TASK BRIEF —
Return each line of the rows below that contains the string "text". Matching is case-sensitive.

— Start DATA RECORDS —

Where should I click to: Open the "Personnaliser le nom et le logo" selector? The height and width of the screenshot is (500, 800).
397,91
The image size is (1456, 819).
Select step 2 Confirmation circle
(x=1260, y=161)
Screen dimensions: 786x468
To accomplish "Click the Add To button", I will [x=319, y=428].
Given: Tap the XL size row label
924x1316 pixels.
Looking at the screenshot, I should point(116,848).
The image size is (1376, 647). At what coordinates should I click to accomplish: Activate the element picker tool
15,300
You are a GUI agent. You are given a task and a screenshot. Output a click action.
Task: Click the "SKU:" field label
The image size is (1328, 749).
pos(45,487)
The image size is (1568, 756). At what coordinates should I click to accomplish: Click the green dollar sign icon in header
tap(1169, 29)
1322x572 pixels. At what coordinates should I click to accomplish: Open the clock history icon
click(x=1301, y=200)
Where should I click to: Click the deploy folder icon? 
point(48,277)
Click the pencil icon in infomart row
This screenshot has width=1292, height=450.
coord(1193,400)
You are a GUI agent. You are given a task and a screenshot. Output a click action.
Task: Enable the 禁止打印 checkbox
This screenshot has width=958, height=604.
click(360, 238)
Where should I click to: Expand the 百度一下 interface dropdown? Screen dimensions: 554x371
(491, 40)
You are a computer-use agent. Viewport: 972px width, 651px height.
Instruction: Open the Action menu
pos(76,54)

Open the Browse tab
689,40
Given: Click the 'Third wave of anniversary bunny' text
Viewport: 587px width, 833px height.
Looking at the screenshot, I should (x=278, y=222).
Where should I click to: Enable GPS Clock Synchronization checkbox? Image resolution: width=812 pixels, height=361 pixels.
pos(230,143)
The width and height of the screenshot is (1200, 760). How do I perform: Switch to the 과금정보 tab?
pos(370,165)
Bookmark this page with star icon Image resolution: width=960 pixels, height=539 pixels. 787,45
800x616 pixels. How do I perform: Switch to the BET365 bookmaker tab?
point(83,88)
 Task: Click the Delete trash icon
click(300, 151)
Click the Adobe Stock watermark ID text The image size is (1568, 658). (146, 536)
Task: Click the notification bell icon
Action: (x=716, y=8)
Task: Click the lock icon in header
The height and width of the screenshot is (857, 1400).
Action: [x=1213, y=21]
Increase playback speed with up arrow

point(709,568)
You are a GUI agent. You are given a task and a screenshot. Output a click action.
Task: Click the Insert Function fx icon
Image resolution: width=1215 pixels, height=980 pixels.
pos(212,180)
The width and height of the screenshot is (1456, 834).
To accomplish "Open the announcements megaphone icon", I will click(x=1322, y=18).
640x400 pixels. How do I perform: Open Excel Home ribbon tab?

— End DATA RECORDS —

RESULT —
Given: Click the 'Third wave of anniversary bunny' text
Click the Adobe Stock watermark ID text The image size is (1568, 658). (146, 536)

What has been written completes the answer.